*MATERIAL FOR THIS TASK*:
########

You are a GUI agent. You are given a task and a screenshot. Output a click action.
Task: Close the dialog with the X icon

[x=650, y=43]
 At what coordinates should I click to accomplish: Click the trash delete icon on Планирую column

########

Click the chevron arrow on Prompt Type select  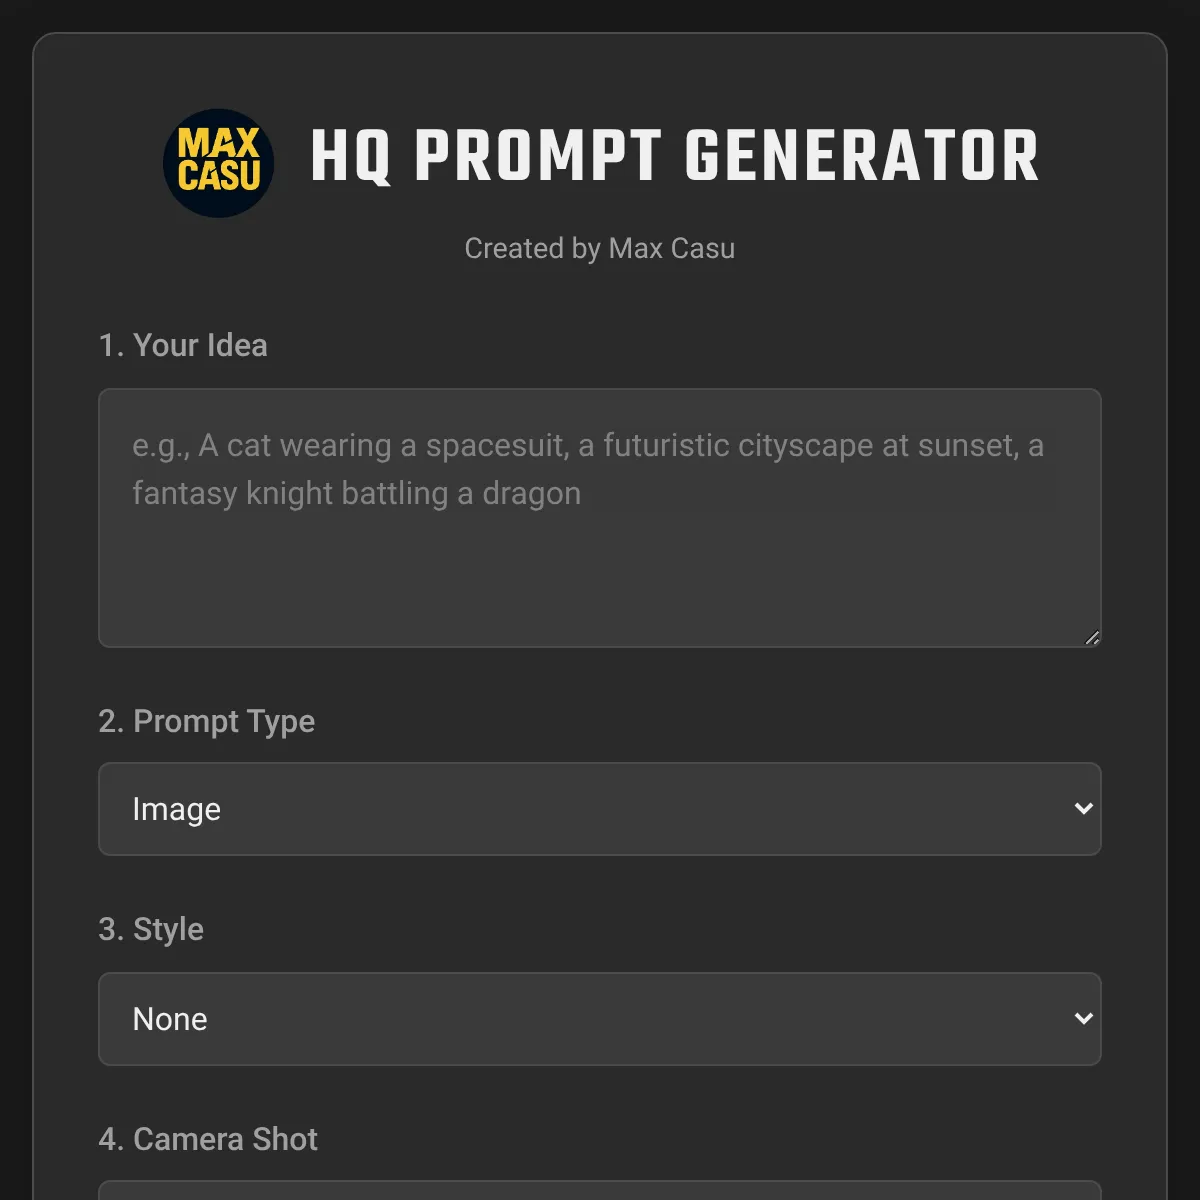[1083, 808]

########

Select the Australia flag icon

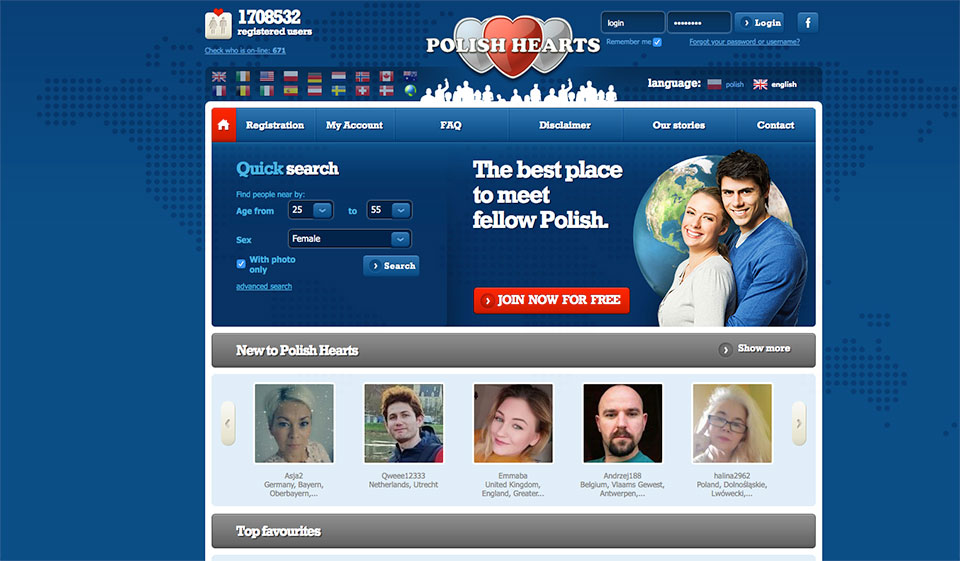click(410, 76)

########

Reproduce the lines of the entries above from the one with "Task: Close the dialog with the X icon" to the one with "At what coordinates", both included, exactly and without any other line.

Task: Close the dialog with the X icon

[x=650, y=43]
 At what coordinates should I click to accomplish: Click the trash delete icon on Планирую column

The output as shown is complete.